I think the inclusion criteria for species could be reformed in some way. Right now, leaf taxa are included if they have 100 or more observations (or roughly something along those lines). The rationale for this is that they don’t want to include taxa where there are few images and thus little training data, and I broadly agree, this seems reasonable to me. But the current criteria can occasionally lead to problems. Let’s look at Closterium for example:
Closterium is a genus of freshwater, single-celled algae. It’s common, but somewhat difficult to identify to species. To get a species-level ID, you usually need to get the length/width/curvature of the cell (not necessarily difficult to do, but most people don’t do this), and you often need a close-up view of the center/apex/cell walls. Often it also helps to look at multiple individuals with a population, to get a sense of variation between individuals. Of course, the other major problem is the difficulty of accessing literature, in particular the books are expensive and hard to find.

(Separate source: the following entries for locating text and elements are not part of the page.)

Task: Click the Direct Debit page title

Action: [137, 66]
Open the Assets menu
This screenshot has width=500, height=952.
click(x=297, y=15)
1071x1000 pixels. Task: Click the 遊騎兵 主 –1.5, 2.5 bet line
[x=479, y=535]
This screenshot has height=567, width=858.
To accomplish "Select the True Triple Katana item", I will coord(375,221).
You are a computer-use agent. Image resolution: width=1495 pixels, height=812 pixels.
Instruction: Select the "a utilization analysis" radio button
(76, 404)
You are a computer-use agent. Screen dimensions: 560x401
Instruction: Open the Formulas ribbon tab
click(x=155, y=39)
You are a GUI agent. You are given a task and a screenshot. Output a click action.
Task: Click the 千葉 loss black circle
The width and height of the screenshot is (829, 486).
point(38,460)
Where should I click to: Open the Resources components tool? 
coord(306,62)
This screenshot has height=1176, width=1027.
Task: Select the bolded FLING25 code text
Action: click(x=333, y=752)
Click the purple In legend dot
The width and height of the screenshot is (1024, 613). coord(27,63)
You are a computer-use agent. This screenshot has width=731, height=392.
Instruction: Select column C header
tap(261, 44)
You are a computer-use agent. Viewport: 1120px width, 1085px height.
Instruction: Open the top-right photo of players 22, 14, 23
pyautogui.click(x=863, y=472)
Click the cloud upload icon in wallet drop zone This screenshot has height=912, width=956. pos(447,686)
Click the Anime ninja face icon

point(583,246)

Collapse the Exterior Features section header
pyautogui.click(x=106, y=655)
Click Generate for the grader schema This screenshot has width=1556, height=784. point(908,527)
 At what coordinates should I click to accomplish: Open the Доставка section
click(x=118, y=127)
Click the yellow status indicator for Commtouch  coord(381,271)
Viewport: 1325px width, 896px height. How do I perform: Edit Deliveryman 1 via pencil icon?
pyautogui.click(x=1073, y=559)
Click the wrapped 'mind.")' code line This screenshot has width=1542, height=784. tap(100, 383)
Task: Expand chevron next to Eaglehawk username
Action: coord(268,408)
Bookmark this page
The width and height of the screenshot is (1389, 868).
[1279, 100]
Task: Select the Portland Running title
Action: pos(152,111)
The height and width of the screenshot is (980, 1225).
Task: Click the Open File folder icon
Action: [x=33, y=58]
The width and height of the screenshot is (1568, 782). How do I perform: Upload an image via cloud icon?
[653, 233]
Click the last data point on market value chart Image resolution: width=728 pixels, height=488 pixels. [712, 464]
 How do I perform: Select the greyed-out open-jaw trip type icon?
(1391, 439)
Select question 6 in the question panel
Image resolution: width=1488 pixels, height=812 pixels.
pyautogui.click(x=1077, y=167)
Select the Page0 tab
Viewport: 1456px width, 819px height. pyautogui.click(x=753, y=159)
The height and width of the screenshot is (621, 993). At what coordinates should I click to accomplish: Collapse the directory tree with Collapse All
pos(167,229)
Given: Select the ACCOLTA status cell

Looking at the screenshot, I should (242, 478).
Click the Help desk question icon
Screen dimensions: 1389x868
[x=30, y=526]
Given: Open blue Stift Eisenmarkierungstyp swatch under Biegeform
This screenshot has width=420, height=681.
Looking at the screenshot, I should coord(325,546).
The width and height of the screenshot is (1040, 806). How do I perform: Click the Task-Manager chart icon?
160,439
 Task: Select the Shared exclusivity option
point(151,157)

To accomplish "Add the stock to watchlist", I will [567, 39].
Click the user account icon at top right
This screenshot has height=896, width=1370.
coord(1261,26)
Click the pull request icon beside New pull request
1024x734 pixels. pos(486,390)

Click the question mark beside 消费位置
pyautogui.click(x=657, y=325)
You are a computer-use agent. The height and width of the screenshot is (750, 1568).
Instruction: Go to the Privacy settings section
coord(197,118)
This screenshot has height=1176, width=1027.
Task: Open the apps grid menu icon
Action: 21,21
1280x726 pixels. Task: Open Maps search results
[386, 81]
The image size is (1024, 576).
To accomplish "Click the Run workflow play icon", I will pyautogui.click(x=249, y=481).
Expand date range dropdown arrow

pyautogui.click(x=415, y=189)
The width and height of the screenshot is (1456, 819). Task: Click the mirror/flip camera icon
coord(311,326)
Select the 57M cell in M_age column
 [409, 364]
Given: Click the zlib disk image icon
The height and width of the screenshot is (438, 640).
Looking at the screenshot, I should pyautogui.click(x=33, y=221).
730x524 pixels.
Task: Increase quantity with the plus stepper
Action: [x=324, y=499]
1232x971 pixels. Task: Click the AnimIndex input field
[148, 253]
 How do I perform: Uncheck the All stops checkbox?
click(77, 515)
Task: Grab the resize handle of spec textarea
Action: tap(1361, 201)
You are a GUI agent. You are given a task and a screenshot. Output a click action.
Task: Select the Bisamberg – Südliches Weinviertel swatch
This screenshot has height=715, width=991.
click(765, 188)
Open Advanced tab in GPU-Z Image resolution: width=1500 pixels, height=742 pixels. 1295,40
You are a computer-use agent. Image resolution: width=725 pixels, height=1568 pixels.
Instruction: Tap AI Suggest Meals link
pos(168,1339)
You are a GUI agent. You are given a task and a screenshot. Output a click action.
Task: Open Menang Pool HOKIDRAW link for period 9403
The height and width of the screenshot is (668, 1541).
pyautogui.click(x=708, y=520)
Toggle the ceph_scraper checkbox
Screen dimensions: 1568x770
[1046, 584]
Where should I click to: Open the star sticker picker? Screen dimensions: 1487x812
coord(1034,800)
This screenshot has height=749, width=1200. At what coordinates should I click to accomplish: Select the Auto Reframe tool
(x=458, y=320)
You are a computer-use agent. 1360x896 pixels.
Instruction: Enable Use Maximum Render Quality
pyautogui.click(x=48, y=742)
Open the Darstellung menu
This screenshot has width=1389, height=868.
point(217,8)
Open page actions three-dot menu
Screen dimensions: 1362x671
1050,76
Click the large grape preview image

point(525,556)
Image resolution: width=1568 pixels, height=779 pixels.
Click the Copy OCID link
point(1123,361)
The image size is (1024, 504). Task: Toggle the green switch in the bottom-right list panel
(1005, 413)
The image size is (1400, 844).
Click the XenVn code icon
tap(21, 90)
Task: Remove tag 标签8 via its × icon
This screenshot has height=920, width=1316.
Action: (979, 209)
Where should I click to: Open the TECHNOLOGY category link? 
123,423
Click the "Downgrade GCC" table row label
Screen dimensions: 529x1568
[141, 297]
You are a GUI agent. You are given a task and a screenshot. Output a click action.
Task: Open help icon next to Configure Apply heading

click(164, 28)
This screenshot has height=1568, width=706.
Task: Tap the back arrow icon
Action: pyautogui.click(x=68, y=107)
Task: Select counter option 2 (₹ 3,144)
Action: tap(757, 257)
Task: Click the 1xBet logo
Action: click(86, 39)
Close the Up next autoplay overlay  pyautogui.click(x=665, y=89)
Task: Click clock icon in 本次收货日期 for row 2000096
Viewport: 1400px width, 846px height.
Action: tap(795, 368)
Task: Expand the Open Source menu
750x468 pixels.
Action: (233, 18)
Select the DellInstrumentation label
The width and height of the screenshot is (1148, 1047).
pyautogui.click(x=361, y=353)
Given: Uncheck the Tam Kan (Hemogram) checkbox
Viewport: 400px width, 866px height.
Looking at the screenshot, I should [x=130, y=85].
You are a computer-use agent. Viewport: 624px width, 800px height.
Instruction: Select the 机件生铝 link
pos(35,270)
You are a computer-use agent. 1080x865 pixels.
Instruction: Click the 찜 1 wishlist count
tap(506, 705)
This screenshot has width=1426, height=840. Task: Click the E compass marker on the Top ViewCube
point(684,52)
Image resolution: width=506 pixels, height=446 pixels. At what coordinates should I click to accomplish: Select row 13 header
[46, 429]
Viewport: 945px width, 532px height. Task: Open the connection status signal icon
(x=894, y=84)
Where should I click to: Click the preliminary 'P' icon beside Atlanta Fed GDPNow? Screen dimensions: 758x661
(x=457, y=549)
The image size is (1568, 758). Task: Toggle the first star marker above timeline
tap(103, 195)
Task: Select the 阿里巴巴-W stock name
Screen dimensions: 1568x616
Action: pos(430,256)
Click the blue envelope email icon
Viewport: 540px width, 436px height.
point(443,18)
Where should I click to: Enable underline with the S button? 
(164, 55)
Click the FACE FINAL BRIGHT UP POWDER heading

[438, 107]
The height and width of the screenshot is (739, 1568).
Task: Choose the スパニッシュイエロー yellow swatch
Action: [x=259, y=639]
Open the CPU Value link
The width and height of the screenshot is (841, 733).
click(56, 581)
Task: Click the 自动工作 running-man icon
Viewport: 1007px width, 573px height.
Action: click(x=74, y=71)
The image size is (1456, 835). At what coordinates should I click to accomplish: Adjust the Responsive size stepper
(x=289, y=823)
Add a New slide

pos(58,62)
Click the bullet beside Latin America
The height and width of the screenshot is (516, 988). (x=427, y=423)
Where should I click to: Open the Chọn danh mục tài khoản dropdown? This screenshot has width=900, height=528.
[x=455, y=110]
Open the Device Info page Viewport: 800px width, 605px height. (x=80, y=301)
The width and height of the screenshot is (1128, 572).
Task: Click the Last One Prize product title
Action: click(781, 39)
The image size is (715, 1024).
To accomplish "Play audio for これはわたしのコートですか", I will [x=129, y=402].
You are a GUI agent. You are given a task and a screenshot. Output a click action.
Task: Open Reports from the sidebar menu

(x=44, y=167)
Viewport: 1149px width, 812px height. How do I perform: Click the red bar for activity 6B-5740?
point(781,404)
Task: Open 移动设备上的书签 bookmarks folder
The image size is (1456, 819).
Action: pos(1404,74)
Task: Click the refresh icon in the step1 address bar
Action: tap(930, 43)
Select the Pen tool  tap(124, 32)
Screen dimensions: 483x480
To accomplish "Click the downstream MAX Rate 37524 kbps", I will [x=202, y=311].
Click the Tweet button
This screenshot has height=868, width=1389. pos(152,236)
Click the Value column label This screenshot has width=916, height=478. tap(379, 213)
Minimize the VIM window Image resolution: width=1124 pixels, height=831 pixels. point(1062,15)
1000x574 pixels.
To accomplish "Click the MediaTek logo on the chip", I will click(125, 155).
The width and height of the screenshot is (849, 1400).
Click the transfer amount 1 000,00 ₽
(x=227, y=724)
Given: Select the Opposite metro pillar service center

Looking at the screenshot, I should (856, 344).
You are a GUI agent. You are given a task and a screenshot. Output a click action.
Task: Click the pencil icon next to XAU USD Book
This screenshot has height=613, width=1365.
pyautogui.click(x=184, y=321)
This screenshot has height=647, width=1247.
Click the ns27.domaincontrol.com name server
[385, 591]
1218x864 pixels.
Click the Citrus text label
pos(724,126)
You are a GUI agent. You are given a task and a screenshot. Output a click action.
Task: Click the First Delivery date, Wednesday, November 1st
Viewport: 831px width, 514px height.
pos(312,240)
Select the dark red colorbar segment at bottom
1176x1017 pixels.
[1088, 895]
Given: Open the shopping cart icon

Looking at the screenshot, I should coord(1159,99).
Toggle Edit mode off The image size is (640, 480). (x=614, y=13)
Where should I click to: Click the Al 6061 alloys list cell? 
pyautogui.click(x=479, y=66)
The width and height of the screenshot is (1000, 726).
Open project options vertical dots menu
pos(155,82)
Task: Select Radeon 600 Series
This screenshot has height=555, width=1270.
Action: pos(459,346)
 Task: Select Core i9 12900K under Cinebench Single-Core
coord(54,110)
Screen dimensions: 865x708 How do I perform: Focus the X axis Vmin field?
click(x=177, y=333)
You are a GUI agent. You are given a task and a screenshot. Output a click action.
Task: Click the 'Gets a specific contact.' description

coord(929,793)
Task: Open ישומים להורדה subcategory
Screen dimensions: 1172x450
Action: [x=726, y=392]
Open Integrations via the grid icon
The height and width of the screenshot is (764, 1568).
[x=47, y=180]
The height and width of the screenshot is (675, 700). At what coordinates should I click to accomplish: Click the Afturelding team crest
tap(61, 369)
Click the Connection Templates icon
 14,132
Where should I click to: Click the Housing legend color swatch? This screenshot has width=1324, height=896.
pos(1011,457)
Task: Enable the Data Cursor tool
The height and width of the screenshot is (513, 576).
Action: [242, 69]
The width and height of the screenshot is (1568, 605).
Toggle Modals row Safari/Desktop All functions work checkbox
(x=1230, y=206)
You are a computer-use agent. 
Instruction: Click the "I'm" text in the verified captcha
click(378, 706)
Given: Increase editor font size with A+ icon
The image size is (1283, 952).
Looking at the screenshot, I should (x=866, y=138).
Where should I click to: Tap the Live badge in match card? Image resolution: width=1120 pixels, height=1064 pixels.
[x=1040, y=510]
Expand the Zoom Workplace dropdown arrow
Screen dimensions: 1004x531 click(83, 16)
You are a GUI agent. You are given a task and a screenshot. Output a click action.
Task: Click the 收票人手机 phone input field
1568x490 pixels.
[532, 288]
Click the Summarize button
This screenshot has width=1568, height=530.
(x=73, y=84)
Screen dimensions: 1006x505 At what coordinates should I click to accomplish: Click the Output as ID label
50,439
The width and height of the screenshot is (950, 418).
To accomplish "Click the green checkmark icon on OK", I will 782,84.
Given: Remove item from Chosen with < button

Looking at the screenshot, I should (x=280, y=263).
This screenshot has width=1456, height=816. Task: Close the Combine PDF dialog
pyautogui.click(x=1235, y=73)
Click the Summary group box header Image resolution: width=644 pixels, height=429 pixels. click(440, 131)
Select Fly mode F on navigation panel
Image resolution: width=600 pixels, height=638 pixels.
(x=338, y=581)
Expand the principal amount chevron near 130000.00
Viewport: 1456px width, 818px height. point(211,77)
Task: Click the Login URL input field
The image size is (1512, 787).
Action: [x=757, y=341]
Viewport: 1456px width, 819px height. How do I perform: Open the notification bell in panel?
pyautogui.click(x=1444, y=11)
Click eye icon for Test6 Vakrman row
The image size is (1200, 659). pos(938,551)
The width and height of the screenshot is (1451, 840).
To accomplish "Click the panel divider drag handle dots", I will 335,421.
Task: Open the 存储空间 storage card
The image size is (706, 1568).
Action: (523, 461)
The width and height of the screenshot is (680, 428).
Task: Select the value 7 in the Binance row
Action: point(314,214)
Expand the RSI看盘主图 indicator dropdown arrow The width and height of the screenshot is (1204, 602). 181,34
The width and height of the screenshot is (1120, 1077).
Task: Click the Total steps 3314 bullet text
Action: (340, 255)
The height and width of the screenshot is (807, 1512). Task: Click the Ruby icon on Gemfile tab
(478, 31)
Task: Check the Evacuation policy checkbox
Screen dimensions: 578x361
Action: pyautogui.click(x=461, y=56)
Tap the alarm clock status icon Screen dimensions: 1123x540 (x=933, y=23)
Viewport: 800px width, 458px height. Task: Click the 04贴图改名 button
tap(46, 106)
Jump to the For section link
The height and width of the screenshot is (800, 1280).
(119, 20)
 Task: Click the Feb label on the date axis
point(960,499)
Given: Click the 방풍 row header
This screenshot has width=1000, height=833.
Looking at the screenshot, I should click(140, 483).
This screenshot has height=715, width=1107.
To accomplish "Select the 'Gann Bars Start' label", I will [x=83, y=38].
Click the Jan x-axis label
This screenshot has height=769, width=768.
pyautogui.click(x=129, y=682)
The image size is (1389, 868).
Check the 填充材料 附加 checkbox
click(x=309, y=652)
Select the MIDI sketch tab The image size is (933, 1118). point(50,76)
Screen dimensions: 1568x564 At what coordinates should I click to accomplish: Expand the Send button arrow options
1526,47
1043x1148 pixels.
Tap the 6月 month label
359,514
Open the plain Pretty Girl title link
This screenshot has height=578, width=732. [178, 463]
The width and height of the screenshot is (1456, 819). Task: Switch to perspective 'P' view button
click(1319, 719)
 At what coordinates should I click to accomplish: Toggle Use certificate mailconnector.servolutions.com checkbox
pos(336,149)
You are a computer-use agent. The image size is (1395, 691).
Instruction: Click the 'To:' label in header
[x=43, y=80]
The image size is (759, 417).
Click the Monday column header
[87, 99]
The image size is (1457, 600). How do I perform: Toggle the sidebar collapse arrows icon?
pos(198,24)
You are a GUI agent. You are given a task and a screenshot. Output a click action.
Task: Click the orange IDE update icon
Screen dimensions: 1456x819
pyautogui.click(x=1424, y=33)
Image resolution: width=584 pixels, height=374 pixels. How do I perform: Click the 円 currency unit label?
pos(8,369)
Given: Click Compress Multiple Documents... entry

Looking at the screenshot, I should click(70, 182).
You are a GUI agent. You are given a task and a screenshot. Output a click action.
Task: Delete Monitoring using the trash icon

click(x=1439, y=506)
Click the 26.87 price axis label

Which brings us to the issue of CV model: because of the number of observations, only two species (C. moniliferum and C. acerosum) are included in the model. These are probably two of the most common species, but if you find a Closterium on your microscope slide, there’s very good chance it won’t be one of those two species.
Using observation counts as a rough example — there are 1473 (non-casual), species-level observations of Closterium and 665 (non-casual) observations of C. acerosum and *C. moniliferum. Assuming that this is a representative sample of Closterium, this means that ~55% of the time, CV will never pick the right option, and has no way to do so!
I think in this situation, it is probably a good situation to limit the CV so that it only includes Closterium. Sure, it will no longer suggest Closterium moniliferum or C. acerosum when there is bona fide C. moniliferum or C. acerosum there. But because these other species make up a large proportion of Closterium, I think limiting the CV in this case could actually lead to higher accuracy by limiting misidentifications.
In short, I think by using wider categories (be conservative and suggest genus only, rather than suggest one of a few species) could improve the AI. I don’t know how you would decide when to do this. You could look at the species or genus counts like I did with Closterium, or there could be some way to manually flag a taxon. Just throwing this idea out there.